What is required
Counting only lines that contain "computer", state the total found in the material below. Add nothing else.

Provided material
◆ ◆ ◆ ◆

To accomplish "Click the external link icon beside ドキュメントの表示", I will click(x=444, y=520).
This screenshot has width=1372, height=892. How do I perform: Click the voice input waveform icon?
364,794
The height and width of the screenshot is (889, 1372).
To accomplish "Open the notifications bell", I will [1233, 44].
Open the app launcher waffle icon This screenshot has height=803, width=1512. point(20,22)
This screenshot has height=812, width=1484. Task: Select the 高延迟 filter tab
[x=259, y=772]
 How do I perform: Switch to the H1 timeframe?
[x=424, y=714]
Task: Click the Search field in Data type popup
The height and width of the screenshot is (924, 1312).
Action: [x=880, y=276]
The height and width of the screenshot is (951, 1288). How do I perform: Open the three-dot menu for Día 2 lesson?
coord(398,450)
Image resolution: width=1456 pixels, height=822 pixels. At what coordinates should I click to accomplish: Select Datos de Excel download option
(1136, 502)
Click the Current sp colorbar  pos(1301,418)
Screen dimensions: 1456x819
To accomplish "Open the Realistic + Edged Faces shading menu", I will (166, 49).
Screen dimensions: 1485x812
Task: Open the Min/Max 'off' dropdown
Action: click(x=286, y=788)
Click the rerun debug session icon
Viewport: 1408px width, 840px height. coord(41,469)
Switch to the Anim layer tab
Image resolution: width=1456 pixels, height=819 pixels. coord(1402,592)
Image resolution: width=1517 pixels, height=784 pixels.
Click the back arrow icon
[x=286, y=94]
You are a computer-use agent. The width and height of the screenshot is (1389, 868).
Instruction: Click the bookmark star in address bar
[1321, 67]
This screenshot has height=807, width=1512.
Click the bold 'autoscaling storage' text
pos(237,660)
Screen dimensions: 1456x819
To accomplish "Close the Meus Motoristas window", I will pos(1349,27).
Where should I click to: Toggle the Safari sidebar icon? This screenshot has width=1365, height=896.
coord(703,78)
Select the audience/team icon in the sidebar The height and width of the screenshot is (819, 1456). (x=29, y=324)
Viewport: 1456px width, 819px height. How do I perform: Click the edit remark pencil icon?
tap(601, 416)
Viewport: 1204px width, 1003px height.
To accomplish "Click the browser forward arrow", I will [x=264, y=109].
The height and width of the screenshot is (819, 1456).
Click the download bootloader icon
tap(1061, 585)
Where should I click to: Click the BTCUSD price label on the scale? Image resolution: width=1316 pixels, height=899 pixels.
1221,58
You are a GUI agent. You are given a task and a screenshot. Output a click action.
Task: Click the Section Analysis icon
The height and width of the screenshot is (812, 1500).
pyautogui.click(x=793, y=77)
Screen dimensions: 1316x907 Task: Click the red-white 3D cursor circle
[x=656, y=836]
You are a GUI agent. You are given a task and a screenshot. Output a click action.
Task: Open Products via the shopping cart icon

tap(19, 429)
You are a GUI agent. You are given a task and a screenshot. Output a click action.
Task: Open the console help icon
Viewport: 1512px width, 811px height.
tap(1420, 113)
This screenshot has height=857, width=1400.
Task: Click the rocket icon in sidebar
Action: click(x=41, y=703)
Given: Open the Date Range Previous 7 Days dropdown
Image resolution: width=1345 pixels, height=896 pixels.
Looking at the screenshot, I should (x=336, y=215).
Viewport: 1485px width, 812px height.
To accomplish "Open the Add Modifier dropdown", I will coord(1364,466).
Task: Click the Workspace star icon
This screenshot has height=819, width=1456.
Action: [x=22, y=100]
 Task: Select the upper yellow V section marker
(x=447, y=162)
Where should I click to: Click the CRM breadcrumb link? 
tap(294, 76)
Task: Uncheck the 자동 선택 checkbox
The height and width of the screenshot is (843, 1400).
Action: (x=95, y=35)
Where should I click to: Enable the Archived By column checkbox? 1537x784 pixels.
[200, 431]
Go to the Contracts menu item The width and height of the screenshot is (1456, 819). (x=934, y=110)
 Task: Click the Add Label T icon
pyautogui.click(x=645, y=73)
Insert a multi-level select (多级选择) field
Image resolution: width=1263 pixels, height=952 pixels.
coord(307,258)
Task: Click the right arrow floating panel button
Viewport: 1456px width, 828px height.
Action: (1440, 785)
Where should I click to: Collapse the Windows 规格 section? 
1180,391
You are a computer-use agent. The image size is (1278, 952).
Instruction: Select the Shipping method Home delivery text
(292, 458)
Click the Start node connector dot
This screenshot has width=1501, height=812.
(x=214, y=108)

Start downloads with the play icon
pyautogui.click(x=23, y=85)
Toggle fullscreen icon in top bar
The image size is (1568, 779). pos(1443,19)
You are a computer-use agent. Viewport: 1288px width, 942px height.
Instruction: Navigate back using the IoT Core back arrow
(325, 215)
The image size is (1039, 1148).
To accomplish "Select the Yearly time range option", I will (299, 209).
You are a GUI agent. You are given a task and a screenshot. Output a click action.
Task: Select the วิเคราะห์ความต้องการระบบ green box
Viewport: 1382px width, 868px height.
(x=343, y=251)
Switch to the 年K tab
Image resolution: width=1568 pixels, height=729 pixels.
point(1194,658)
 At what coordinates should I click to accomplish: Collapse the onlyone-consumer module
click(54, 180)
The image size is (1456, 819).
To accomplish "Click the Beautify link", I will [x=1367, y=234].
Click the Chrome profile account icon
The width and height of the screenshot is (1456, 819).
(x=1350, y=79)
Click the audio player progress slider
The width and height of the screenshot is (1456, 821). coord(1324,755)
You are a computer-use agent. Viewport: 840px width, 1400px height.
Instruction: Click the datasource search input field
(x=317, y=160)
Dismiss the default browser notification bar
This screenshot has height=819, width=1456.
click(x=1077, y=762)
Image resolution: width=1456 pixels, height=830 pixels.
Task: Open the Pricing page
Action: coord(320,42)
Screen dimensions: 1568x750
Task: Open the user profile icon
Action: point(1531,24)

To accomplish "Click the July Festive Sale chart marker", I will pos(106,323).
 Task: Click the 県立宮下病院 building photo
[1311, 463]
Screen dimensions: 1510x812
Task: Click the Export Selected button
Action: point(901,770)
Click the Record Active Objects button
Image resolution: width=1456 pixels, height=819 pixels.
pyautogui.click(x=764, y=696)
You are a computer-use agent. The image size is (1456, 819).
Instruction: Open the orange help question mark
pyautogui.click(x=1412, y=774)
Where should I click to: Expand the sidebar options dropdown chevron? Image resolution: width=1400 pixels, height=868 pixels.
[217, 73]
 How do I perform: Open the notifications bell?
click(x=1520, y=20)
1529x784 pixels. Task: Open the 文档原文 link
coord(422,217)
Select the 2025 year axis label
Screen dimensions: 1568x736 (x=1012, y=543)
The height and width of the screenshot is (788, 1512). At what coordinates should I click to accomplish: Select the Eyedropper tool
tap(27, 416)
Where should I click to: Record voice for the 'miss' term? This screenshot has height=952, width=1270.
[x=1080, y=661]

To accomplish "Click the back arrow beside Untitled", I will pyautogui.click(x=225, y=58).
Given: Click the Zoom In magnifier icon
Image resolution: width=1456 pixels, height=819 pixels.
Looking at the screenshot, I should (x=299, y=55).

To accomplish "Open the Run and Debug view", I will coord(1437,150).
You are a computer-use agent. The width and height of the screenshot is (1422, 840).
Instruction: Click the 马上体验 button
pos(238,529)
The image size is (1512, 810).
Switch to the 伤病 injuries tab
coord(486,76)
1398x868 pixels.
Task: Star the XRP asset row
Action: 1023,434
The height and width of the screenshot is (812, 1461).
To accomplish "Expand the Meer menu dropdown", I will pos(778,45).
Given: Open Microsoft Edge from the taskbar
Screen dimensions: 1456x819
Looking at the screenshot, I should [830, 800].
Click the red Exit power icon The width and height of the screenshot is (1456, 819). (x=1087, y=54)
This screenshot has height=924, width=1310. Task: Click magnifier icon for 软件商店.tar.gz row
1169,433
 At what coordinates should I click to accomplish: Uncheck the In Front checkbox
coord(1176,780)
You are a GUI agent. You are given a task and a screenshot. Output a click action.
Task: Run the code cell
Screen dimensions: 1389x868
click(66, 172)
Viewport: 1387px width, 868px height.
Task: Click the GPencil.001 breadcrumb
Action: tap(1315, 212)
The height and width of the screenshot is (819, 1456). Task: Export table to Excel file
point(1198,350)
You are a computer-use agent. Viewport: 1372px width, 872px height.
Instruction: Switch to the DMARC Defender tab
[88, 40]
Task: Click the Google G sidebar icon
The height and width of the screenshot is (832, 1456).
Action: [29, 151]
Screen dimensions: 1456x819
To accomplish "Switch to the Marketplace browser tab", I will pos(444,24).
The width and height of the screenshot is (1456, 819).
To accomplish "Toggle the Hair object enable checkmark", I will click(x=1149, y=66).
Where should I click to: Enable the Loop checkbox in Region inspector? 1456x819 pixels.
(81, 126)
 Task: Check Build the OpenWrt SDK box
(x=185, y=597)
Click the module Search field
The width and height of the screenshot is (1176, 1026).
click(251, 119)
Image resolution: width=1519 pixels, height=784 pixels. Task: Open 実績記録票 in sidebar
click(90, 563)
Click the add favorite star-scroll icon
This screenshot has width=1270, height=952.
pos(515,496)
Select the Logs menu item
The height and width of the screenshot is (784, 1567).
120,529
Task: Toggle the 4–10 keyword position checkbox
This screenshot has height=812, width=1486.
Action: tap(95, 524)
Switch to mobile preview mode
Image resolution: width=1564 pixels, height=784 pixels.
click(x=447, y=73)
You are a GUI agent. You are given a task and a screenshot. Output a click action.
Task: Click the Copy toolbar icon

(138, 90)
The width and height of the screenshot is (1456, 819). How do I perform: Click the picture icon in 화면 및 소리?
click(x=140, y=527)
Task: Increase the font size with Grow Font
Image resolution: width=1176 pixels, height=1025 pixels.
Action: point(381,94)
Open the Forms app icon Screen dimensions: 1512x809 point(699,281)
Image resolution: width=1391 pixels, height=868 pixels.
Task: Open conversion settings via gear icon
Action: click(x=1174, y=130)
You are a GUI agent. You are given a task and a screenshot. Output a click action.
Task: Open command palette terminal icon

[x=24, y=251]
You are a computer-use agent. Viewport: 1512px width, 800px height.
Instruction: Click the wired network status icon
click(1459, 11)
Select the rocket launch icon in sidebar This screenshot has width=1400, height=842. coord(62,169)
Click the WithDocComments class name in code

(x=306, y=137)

◆ ◆ ◆ ◆

Answer to this exercise
8